Quinto seminario del ciclo Alle frontiere dell’Amazon-capitalism
Introduce e coordina: Maurilio Pirone
Con: Giulia dal Maso e Sandro Gobetti


Il ciclo adotta Amazon quale punto di ingresso per indagare alcune frontiere cruciali dello sviluppo capitalistico contemporaneo.

In questo incontro approfondiremo il legame fra finanza, grandi corporations e piattaforme digitali. La connessione fra questi tre elementi non può essere limitata alla critica dei paradisi fiscali e alla necessità di sviluppare politiche di redistribuzione efficaci. Va compresa la portata di questo nesso – per certi versi inedito – fra operazioni del capitale. Non è possibile concepire l’esplosione delle piattaforme dopo la crisi del 2007/2008 senza prendere in considerazione gli ingenti investimenti finanziari che ne hanno permesso l’espansione – e che ne condizionano in parte le forme del lavoro e di business. In questo senso, Amazon è una di quelle aziende la cui crescita accelerata è avvenuta in costante intreccio con la finanza. Allo stesso tempo, la finanza non è rimasta immune dal più generale processo di digitalizzazione che sta attraversando il capitalismo contemporaneo: oggi assistiamo a una piattaformizzazione della finanza, di cui sono un esempio le blockchains, criptovalute e micro-trading.

Quali sono gli effetti sulle nostre vite di questo nesso fra finanza e piattaforme? Quali conflitti si generano?

A ridosso del seminario condivideremo un documento di introduzione al dibattito.
L’incontro sarà in presenza e in diretta Facebook.


Quando parliamo di Amazon, come di altre Big Tech o piattaforme digitali, pensiamo subito alla loro capacità tecnologica e all’infrastruttura logistica. Eppure, entrambe – la logistica e l’innovazione digitale – non sono concepibili senza un forte riferimento alle operazioni dei capitali finanziari.

La crisi del 2007/8 – una crisi prima di tutto finanziaria che ha travolto con sé anche l’economia reale – ha determinato – fra le altre cose – un cambiamento nelle strategie di fondi e trader internazionali. In quel momento, infatti, alcuni prodotti finanziari altamente speculativi e redditizi nel breve termine hanno smesso di colpo di essere così attrattivi, anche perché al centro dell’instabilità economica globale. Come in ogni crisi una delle strategie capitalistiche per rilanciare i processi di accumulazione è quella di investire sul capitale fisso, l’innovazione tecnologica e gestionale, così anche stavolta i capitali finanziari – approfittando dei bassissimi tassi di interesse garantiti dalle banche centrali – si sono spostati sui prodotti tecnologici e l’innovazione digitale. In altre parole, abbiamo assistito ad una finanziarizzazione dell’innovazione tecnologica laddove lo sviluppo di nuove infrastrutture e dispositivi digitali è stato sostenuto, spinto, accelerato e inglobato da logiche finanziarie di investimento a medio-lungo termine.   

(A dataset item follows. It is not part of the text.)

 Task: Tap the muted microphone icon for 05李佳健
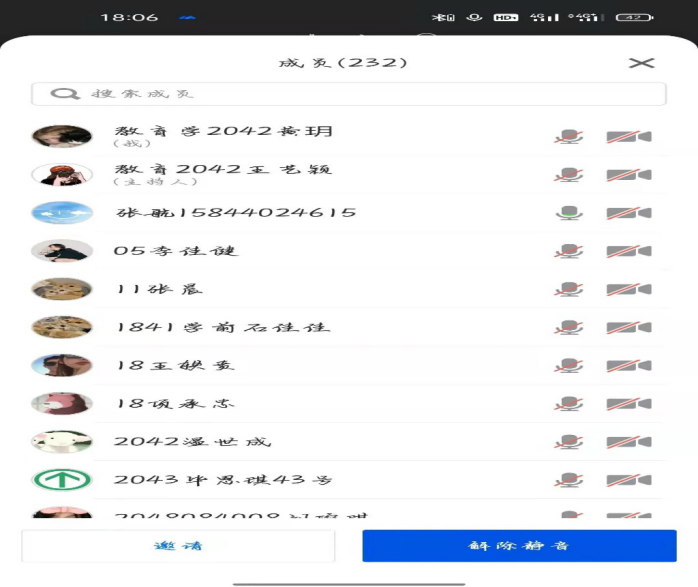[x=569, y=251]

Prendiamo il caso delle piattaforme – intese sia come modello di impresa che come infrastruttura digitale. Non possiamo comprendere lo sviluppo e le logiche di business delle piattaforme digitali senza tenere in contro le dinamiche finanziarie alle loro spalle. La logica della crescita prima dei profitti – contraria ai principi dell’impresa snella ed efficiente – necessità di una disponibilità economica in grado di coprire le perdite del breve periodo, disponibilità che viene sempre da round di finanziamento di fondi di venture capital. Non a caso il gap in termini di accesso al finanziamento ci permette di spiegare – in parte – le difficoltà delle cooperative di piattaforma di fronte alle grandi aziende globali. Si tratta di una declinazione particolare di quella che abbiamo imparato a conoscere come l’economia della promessa, costruita in parte sul valore potenziale di un bene o di un’azienda. L’economia della promessa è una economia della scommessa capitalistica sulla crescita economia e sull’innovazione e non può che essere una economia finanziaria laddove la finanzia apporta quei capitali per la costruzione del futuro e il compimento della promessa.  

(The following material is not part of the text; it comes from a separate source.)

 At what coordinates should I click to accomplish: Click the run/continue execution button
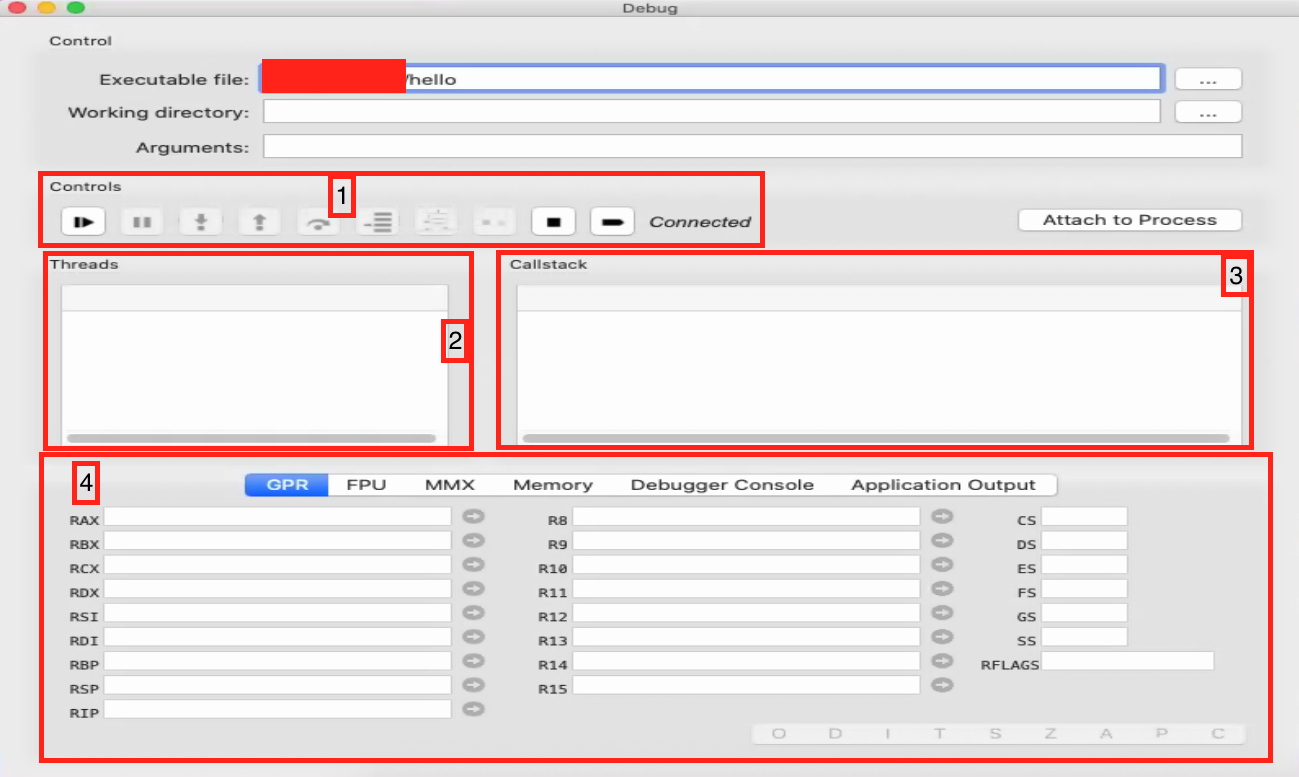(x=83, y=221)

Amazon rientra pienamente in questa logica: lo sviluppo dei suoi servizi logistici e digitali non sarebbe stato possibile senza un grosso sostegno finanziario ottenuto con la promessa di una posizione di monopolio a lungo termine che a sua volta costituisce la base per attrarre ulteriori finanziamenti che servono a sviluppare nuove innovazioni tecnologiche e manageriali. Con la sua quotazione in borsa nel 1997 Amazon ha iniziato a raccogliere i primi finanziamenti. Negli anni successivi, è stata una delle prime società della new economy a finanziarsi con titoli di debito: 2,25 miliardi già nel marzo 2000, che permisero all’azienda di sopravvivere allo scoppio della bolla – che per inciso si originava proprio dalla crescita spropositata delle prime aziende della new economy a causa degli ingenti quanto poco giustificati investimenti finanziari. I primi anni dopo la quotazione sono stati i più complicati sia dal punto di vista operativo (la logistica faticava a decollare), sia sotto il profilo finanziario (Amazon accumulava perdite su perdite e non offriva dividendi e guadagni nel breve termine). Bezos aveva però investito sul lungo periodo. Proprio a partire dal periodo chiave del 2013-2014 la fiducia degli investitori è diventata certezza e oggi il valore azionario di Amazon è tra i più alti in borsa (1700 miliardi di dollari). La crescita del valore azionario ha permesso ad Amazon di finanziare la sua espansione logistica sull’ultimo miglio, cominciata nello stesso periodo. A sua volta gli investimenti aumentavano l’efficienza e il fatturato, e questo aumentava la solidità finanziaria del gruppo. Allo stesso tempo l’azienda ha adottato strategie fiscali mirate a ridurre notevolmente il peso della tassazione sui suoi bilanci.

Va altresì notato come le piattaforme abbiano permesso un’espansione delle logiche e dei meccanismi finanziari tale da estendere questi ultimi anche al lavoro vivo e alla riproduzione sociale. Logiche di microcredito pervadono il lavoro di piattaforma, in primis in Uber e Airbnb dove la necessità di dotarsi di asset materiali al posto dell’azienda – casa, automobile – è preliminare alla possibilità di collocarsi nell’ecosistema digitale nei termini dell’imprenditore di se stesso. Si tratta di un’evoluzione dell’antropologia politica dell’uomo indebitato – per riprendere Maurizio Lazzarato – che non diventa più tale all’interno di dinamiche di consumo ma seguendo una logica neoliberale della valorizzazione di se stesso.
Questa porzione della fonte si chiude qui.